Manzoni sa che la realtà, quando non viene mutilata, quando le si permette di porsi e di imporsi nella sua totalità, ha sempre, in qualche modo, a che fare con la religione. Grida una domanda di senso. Suscita nell’uomo che lealmente la incontra, o si scontra con essa, una inevitabile domanda di significato. Scrive in maniera suggestiva don Giussani nel Senso religioso: “il mondo, questa realtà in cui ci impattiamo, è come se nell’impatto sprigionasse una parola, un invito, facesse sentire un significato. Il mondo è come una parola, un logos che rinvia, richiama ad altro”. Questo invito che sprizza in modo incontenibile dalla realtà ci indica che essa è più della sua apparenza. Nella sua semplicità la Lucia manzoniana sapeva che nella gioia come nel dolore c’è sempre qualcosa d’altro da scoprire e da vivere. “I guai vengono spesso”, dirà nell’ultima pagina del romanzo, aggiungendo però che, “quando vengono, la fiducia in Dio li raddolcisce, e li rende utili per una vita migliore”. Anche i guai possono mostrare la parte di bene che è nascosta in essi, quel fattore tanto misterioso quanto reale che, se anche solo intravisto, cambia la vita.
E il linguaggio della poesia sa cogliere questo fattore, sa andare nel profondo della realtà, così come nel profondo del cuore umano. Diceva recentemente Papa Francesco agli artisti: ”Portate alla luce l’inedito, arricchite il mondo di una realtà nuova. Sapete guardare le cose sia in profondità sia in lontananza, scandagliare la realtà al di là delle apparenze”.

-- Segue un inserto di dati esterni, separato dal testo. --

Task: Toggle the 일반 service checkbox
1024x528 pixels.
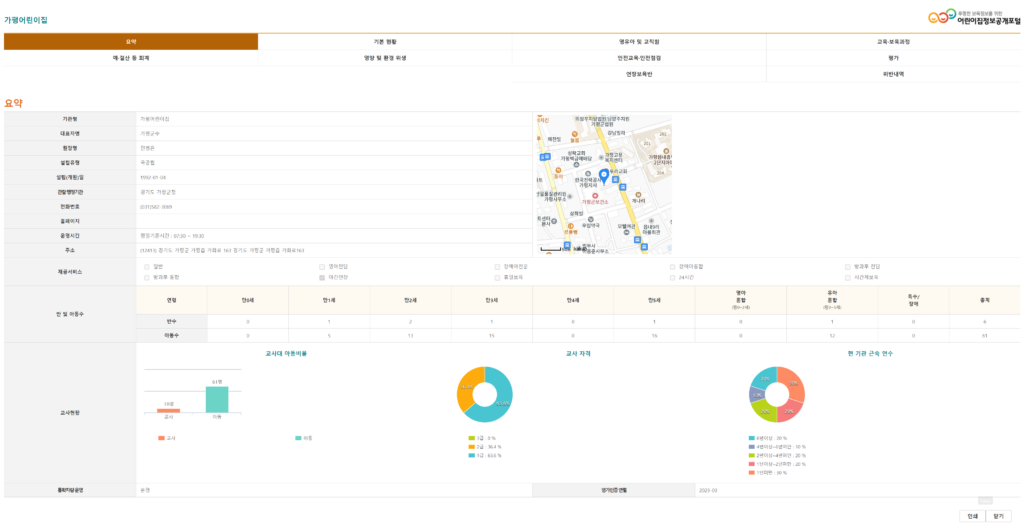Action: pyautogui.click(x=146, y=267)
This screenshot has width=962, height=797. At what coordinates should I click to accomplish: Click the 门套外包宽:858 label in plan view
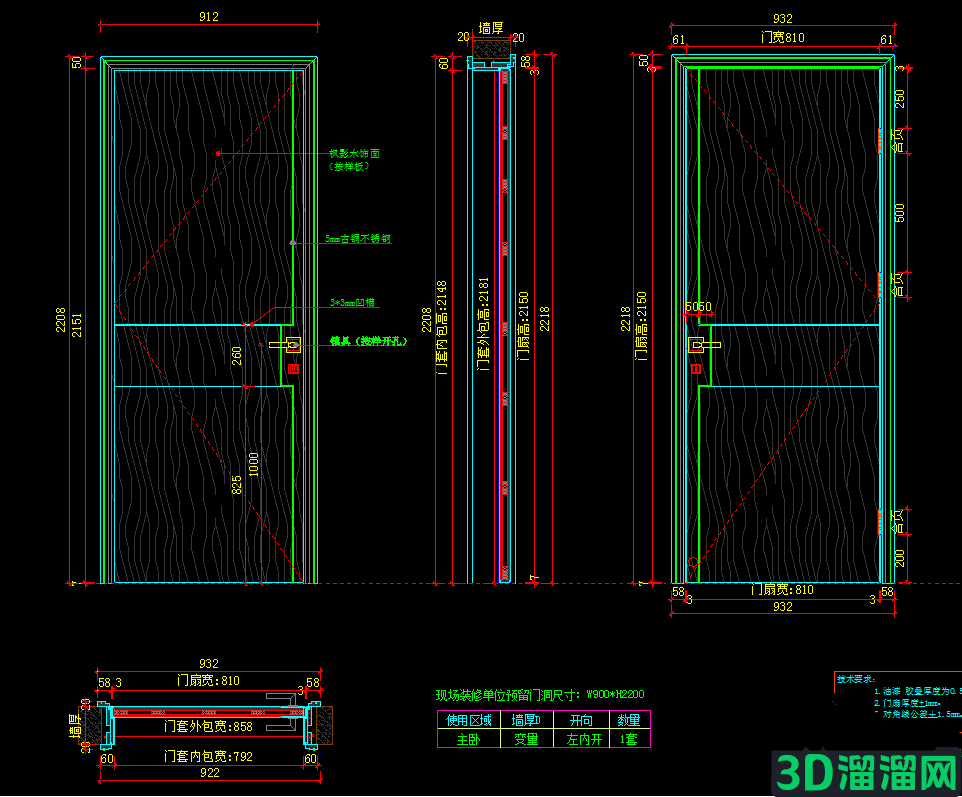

Lo sguardo di Manzoni infatti spalanca sempre un oltre. Non qualcosa fuori dalla vita, ma un oltre concreto, che accade nella realtà come evento imprevedibile. E così può succedere che l’Innominato, personaggio noto e temuto per le sue malvagie nefandezze, una sera sia toccato dalle parole di una terrorizzata e tremante Lucia, che lui aveva fatto rapire e che ora, in maniera ancora una volta imprevedibile, trova il coraggio di ripetergli per ben due volte “Dio perdona tante cose per un’opera di misericordia”. Queste parole, che nella notte gli tornano alla mente, intercettano quella “uggia delle sue scelleratezze”, che da tempo provava. Una notte tragica, in cui tutto il male compiuto gli si abbatte violentemente addosso, in cui nulla, neppure l’idea di un facile suicidio, può sottrarlo alla disperazione.
Quelle parole gli sono entrate nel cuore, ma non bastano a toglierlo dall’angoscia. Ancora una volta deve accadere qualcosa, un fatto. “Ecco che, stando così immoto a sedere, sentì arrivarsi all’orecchio come un’onda di suono non bene espresso, ma che pure aveva non so che di allegro. “Che allegria c’è? Cos’hanno di bello tutti costoro? Corse a aprire una finestra e guardò. Gente che passava, altra che usciva dalle case, e s’avviava. Gli atti indicavano una fretta e una gioia comune. Guardava, guardava; e gli cresceva in cuore una più che curiosità da saper cosa mai potesse comunicare un trasporto uguale a tanta gente diversa”.
A questo insistente guardare segue uno degli episodi più noti del romanzo. L’Innominato scopre che tutta quella gente sta andando dal cardinale Borromeo, appena giunto in paese e, ancora una volta in maniera imprevedibile, decide di unirsi a quel popolo festoso. “Perché non vado anch’io? Perché no? Anderò, anderò”. Anche per l’Innominato la realtà si è mostrata in tutta la sua imprevedibilità. Gente che condivide qualcosa di bello. Un’allegria che lo attrae. Lui guarda. Non interpreta. Si lascia attrarre e va.
Come per l’Innominato anche per noi la realtà è veramente la più grande risorsa. Anche perché Dio stesso ha scelto di abitarla e di diventare uomo come noi, carnale e concreto come noi. Resta solo da andare a verificare se nella compagnia con questo Dio la vita diventa migliore. L’Innominato è andato!